# Activity
Each line from the one with "At what coordinates should I click to accomplish: Open" through the last line of the records must be output exactly, both ends included.
== Supplied records
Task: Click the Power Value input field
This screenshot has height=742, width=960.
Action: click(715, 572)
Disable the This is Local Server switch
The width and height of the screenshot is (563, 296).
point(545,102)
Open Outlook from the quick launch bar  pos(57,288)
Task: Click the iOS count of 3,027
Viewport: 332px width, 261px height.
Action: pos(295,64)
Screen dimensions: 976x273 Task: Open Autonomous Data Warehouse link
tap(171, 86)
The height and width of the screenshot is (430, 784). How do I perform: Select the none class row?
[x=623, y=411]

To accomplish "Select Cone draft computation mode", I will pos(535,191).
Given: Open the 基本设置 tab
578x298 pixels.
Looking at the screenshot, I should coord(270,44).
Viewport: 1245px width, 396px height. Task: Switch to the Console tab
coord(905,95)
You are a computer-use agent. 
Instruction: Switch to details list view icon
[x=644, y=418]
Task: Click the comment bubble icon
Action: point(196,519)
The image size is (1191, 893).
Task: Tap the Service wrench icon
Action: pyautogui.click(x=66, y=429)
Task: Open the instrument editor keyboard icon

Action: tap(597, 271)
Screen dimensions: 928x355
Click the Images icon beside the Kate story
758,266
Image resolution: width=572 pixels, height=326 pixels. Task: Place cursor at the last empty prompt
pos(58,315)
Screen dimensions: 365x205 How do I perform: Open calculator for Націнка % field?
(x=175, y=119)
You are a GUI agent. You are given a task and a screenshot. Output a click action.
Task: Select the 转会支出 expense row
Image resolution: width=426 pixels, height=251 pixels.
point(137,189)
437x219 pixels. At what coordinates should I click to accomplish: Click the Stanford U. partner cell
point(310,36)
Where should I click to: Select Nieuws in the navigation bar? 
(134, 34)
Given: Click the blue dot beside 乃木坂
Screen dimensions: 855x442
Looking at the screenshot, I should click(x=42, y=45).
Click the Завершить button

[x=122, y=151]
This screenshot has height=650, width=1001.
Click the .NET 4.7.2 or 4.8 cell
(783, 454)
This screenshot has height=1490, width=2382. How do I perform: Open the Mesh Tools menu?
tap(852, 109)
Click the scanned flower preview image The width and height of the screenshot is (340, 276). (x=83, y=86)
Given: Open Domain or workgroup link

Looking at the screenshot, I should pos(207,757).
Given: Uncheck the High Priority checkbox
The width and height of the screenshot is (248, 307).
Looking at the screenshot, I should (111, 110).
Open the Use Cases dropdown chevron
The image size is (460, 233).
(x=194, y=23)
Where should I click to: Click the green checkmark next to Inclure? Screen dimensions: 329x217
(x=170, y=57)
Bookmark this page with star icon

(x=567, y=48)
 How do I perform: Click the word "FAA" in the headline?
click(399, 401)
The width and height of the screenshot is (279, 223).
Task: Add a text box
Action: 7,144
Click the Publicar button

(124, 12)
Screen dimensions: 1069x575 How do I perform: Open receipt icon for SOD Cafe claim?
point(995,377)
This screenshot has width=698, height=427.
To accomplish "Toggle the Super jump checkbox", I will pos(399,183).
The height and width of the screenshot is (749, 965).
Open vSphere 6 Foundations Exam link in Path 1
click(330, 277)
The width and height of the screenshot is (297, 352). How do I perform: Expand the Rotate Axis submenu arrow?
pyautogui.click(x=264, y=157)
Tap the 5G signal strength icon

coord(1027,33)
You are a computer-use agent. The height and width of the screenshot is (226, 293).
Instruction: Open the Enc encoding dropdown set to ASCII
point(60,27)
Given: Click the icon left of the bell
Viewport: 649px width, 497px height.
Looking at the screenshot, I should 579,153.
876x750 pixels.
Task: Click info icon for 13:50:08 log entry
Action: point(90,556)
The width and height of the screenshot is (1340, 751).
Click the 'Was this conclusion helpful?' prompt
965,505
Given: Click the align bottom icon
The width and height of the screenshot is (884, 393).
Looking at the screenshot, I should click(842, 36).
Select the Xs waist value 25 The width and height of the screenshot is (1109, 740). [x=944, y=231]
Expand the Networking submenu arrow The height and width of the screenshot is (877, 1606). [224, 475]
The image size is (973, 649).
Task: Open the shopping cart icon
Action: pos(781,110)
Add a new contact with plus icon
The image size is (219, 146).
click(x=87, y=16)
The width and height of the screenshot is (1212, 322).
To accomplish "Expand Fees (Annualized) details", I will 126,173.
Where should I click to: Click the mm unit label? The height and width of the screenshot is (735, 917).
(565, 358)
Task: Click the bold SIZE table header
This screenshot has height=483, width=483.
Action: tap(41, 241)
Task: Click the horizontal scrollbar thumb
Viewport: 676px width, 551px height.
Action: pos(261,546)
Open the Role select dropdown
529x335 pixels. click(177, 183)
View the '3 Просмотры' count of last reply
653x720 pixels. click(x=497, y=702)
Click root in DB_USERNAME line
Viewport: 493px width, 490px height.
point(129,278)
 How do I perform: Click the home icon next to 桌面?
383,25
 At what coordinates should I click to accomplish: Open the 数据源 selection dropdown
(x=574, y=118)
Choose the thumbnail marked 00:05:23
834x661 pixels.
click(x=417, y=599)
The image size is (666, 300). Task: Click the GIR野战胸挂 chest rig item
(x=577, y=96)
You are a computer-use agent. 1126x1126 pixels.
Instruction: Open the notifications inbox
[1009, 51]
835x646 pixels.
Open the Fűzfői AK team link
====
# Response to this task
 At what coordinates should I click to accomplish: Open the 数据源 selection dropdown
(x=574, y=118)
Choose the thumbnail marked 00:05:23
834x661 pixels.
click(x=417, y=599)
The image size is (666, 300). Task: Click the GIR野战胸挂 chest rig item
(x=577, y=96)
You are a computer-use agent. 1126x1126 pixels.
Instruction: Open the notifications inbox
[1009, 51]
835x646 pixels.
Open the Fűzfői AK team link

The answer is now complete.